INFORMATION PROVIDED
........

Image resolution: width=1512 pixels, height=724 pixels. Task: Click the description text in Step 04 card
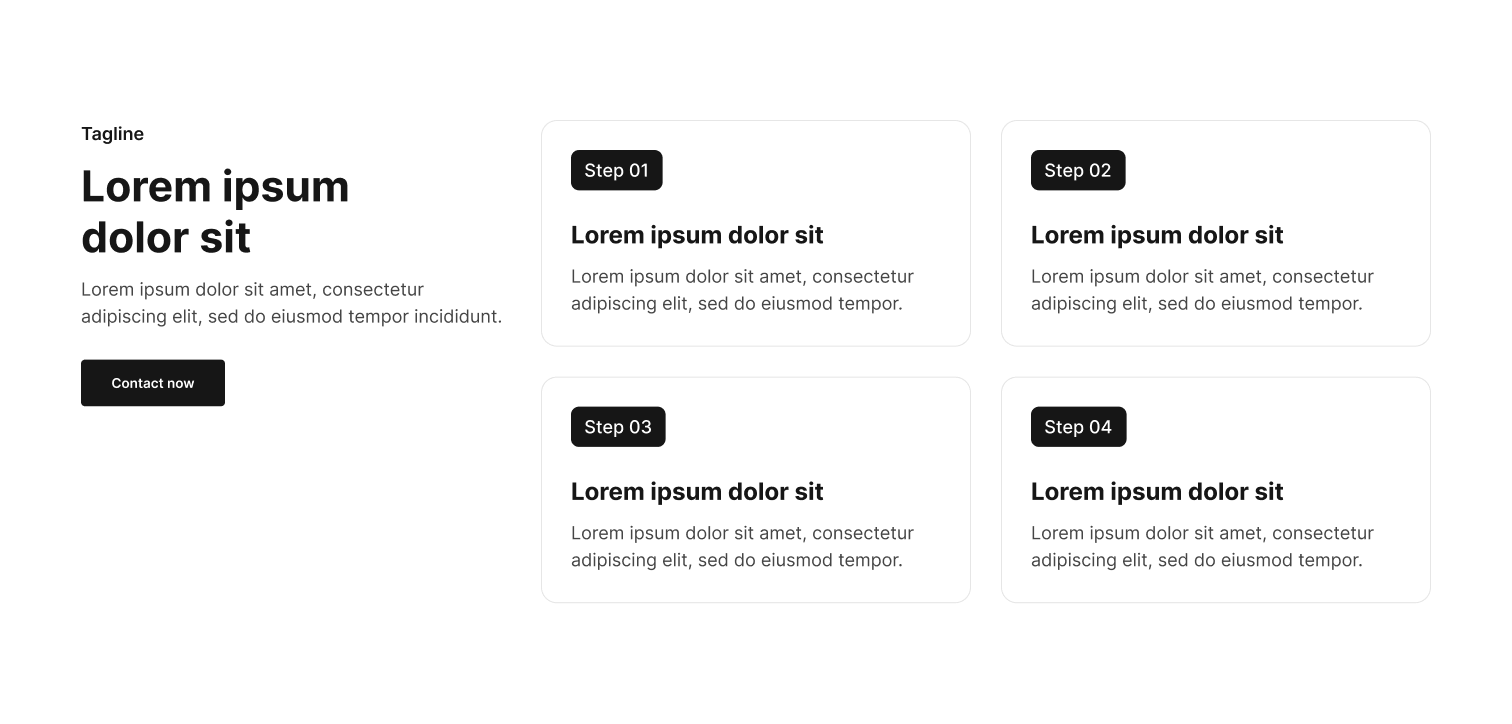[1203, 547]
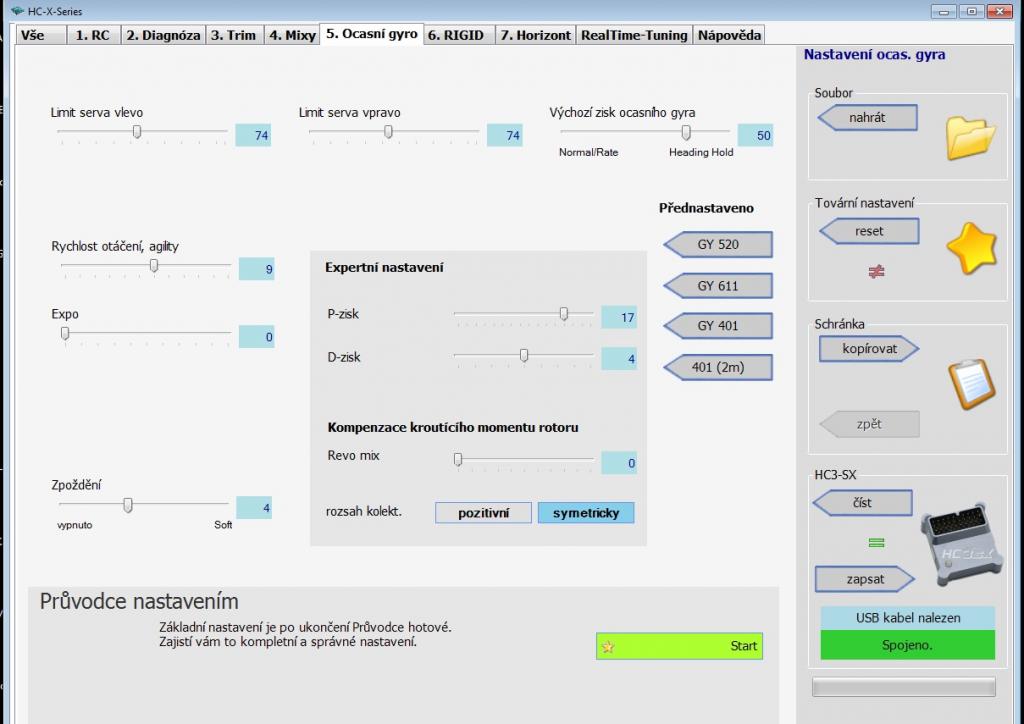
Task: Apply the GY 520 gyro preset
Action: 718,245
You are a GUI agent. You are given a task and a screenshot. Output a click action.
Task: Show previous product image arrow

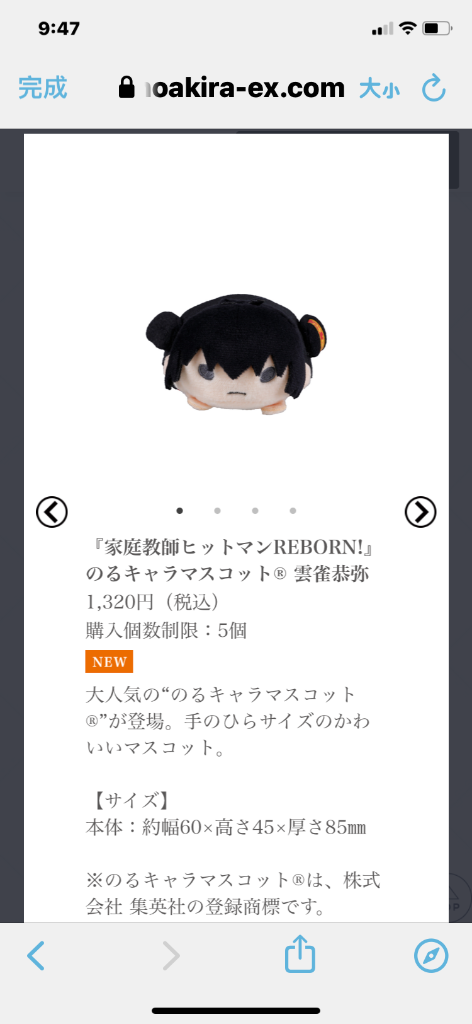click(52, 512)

........

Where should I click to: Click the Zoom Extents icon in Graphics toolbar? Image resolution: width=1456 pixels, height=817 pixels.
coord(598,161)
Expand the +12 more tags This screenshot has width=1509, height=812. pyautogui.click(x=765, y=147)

........

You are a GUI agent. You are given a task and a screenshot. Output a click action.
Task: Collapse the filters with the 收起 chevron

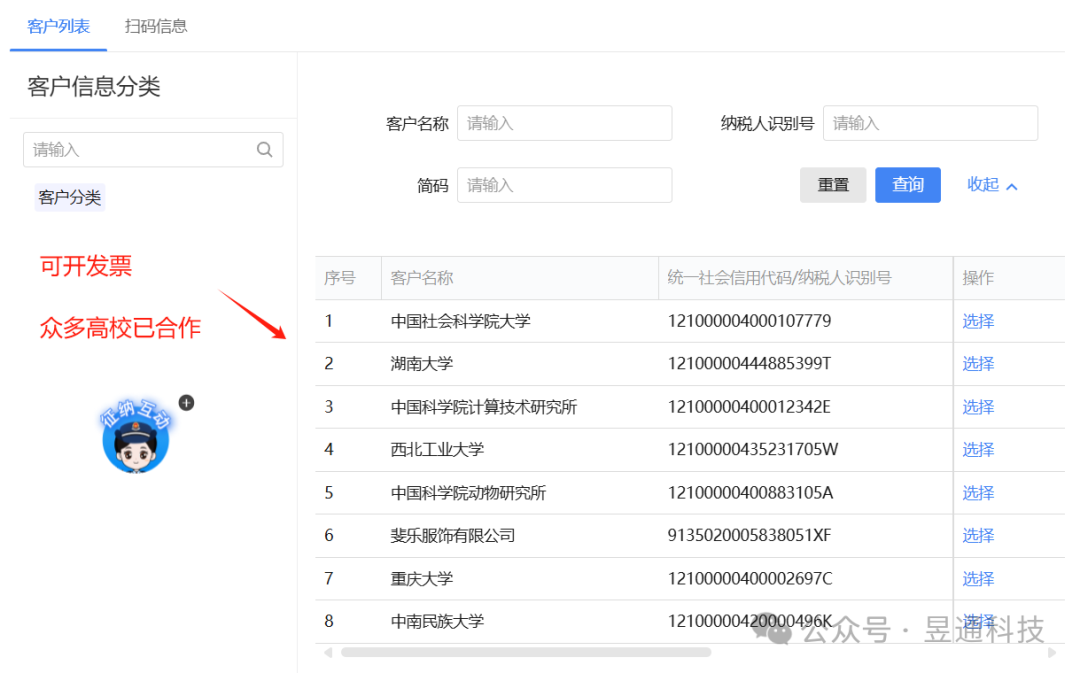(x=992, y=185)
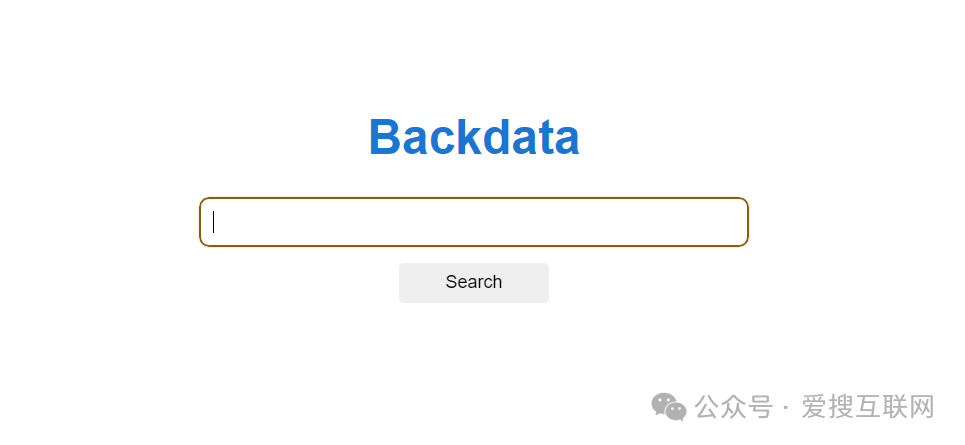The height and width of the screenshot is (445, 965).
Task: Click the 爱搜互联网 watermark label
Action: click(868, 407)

........

All lines above from the one containing "Where should I" to the one containing "Expand the +12" must be repeated exactly, both lines included, and no others.

Where should I click to: Click the Zoom Extents icon in Graphics toolbar? Image resolution: width=1456 pixels, height=817 pixels.
coord(598,161)
Expand the +12 more tags This screenshot has width=1509, height=812. pyautogui.click(x=765, y=147)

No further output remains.